[Tarefas a realizar]
**A)** Responda a estas perguntas sobre o texto "Viajar no tempo":
(i) Em que data foi publicado?
(ii) Segundo o texto, só fica velho quem se esquece de quê?
(iii) A que velocidade viaja cada homem entre o passado e o futuro?
**B)** Prossiga o texto "Viajar no tempo" a partir da última frase apresentada.

[Excerto para leitura]
Viajar no tempo
Por José Luís Nunes Martins, publicado
em 4 Ago 2012 - 03:00 | Actualizado há 1 dia 22 horas
Não se envelhece por sonhar demais, nem
tão-pouco por acumular passado. Só fica velho quem se esquece que uma vida
nunca dura demais. Nunca.
O que cada homem é depende tanto do seu passado como do seu futuro. O
presente resulta de uma tensão entre aquilo
que já se foi e aquilo que se há de ser. A identidade humana emerge pois do
encontro, ou desencontro, entre as memórias das coisas passadas e dos sonhos
futuros.
Cada homem viaja, à velocidade da luz, entre o passado e o futuro. Só o
momento atual é concreto. As memórias têm afinal a mesma consistência que os
sonhos.

[Conteúdo dos dados]
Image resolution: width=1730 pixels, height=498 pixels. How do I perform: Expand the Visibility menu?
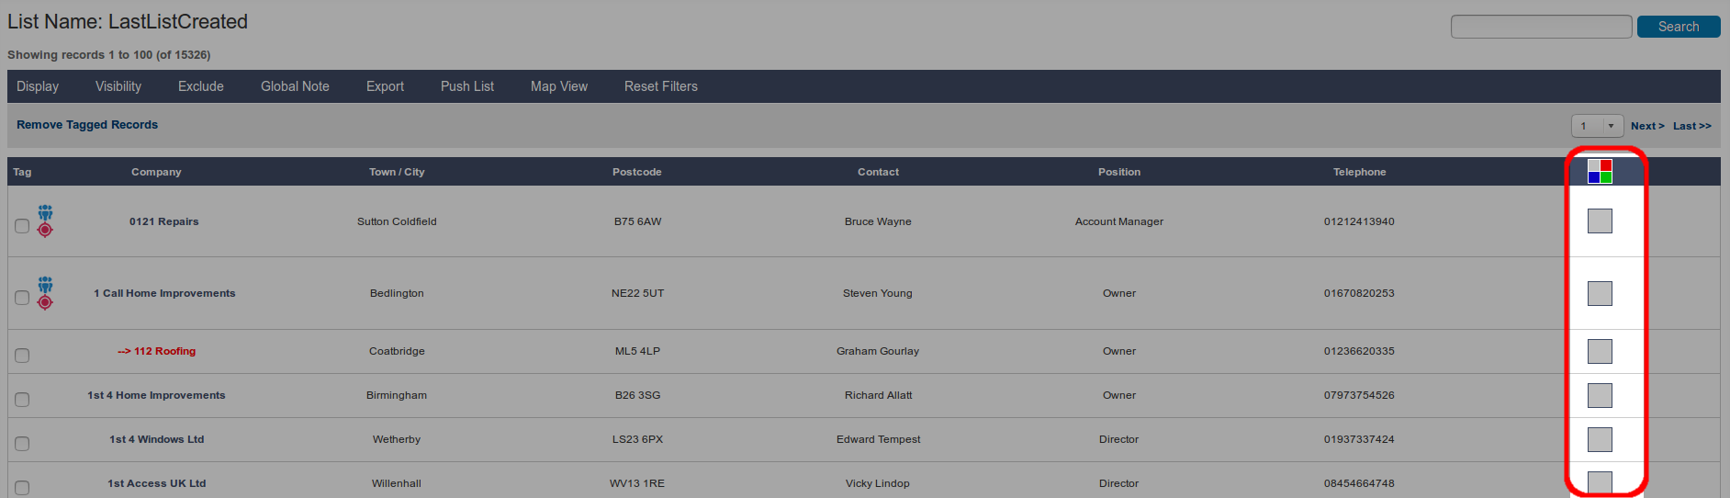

[Respostas]
**A)**
(i) A 4 de agosto de 2012.
(ii) De que uma vida nunca dura demais.
(iii) À velocidade da luz.

**B)**
A fórmula que explica os porquê e os para quês da nossa alma não prevê uma
contabilidade direta dos factores, ou seja, a nossa identidade, não é
estabelecida apenas com base nem factos passados nem naqueles pelos quais se
luta e espera, mas, cada um destes pontos, tem o nível de importância que o
sujeito lhes atribuir. Pode assim um facto (aparentemente) insignificante na
vida de alguém ter uma importância maior se o próprio lhe conceder esse valor.
O mesmo se passa com os sonhos, que apesar de poderem ter uma bondade e
estrutura admiráveis, se o próprio não acreditar efetivamente neles, terão
muito pouco peso na sua identidade. Muita gente sonha apenas como forma de
passar o tempo... o seu presente é apenas um passado dilatado.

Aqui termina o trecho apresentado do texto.